= Beginning of Section =

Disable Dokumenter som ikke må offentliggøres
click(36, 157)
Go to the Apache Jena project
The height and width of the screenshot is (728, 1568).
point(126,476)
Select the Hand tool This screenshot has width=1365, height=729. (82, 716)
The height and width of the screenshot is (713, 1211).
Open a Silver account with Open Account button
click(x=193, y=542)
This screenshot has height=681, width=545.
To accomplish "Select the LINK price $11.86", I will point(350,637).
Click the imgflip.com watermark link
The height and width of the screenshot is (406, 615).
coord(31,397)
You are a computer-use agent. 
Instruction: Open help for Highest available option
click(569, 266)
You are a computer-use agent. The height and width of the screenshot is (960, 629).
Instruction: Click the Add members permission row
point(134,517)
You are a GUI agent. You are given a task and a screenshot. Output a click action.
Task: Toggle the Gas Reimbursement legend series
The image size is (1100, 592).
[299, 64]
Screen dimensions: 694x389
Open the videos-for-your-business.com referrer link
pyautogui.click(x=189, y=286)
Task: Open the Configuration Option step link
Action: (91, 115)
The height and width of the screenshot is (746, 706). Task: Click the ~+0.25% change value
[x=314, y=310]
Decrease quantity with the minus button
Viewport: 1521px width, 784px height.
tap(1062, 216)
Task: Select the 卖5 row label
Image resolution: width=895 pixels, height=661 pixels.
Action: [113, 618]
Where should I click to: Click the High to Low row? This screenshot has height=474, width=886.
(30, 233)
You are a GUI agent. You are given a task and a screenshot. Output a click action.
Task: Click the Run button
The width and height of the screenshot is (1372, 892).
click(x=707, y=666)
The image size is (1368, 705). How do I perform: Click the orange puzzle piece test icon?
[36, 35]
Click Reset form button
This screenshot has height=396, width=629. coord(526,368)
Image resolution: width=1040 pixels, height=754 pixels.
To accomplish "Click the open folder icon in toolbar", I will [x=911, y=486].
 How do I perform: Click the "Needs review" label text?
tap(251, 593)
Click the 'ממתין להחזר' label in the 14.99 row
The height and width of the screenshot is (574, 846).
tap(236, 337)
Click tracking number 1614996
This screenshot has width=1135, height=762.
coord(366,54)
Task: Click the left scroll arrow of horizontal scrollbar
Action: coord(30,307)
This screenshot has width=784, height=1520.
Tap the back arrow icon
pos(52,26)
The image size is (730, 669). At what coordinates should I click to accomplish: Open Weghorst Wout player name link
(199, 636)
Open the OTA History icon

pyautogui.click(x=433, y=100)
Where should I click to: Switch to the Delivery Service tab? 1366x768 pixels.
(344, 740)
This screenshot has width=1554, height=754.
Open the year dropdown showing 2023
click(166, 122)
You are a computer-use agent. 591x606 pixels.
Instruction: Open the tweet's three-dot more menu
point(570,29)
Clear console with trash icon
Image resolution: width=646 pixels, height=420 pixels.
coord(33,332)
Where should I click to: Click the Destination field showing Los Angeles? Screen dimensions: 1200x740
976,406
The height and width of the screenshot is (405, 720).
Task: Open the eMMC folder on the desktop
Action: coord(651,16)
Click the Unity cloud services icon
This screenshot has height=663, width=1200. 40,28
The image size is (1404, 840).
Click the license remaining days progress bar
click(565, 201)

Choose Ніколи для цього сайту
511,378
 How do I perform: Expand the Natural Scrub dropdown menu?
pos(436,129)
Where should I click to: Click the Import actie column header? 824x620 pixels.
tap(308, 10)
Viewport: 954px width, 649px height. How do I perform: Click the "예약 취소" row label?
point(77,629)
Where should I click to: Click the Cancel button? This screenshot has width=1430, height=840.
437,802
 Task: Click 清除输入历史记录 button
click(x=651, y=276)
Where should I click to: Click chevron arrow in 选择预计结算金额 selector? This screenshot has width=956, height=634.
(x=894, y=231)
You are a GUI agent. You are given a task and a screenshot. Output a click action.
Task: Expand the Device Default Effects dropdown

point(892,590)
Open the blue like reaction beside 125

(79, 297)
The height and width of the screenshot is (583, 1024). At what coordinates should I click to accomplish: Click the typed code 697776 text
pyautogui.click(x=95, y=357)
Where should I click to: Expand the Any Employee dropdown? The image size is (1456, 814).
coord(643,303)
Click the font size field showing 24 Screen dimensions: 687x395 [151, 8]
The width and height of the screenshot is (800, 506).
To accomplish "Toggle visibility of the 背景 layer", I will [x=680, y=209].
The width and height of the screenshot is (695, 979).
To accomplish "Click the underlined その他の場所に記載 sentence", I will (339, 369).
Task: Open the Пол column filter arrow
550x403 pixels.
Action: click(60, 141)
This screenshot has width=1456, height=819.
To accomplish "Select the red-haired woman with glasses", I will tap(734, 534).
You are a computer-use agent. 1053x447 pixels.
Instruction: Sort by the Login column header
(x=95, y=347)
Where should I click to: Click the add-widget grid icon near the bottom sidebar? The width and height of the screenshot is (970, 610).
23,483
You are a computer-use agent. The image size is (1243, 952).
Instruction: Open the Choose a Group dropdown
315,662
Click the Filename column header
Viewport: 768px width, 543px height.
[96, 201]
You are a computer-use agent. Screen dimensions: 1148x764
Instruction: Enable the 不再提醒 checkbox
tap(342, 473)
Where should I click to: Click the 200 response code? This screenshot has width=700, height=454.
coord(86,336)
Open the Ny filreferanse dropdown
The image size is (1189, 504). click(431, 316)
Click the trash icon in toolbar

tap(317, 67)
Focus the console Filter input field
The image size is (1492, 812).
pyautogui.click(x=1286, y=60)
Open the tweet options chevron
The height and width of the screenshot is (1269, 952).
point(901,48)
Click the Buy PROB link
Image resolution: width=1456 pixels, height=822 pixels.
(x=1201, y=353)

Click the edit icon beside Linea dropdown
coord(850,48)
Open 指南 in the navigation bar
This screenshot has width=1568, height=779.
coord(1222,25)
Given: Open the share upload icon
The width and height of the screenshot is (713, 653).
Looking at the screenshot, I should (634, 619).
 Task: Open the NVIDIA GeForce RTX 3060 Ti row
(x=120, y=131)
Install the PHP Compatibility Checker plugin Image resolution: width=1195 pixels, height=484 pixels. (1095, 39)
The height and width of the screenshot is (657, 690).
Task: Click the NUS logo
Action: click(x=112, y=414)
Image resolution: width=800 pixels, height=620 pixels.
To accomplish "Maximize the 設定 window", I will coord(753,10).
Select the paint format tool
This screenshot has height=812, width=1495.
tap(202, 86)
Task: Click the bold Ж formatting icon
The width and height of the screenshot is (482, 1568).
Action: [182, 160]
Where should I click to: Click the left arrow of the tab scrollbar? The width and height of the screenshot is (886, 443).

= End of Section =

Work to complete:
Write down how many lines of the data above contain the word "computer", with nothing else.

Response to the exercise:
6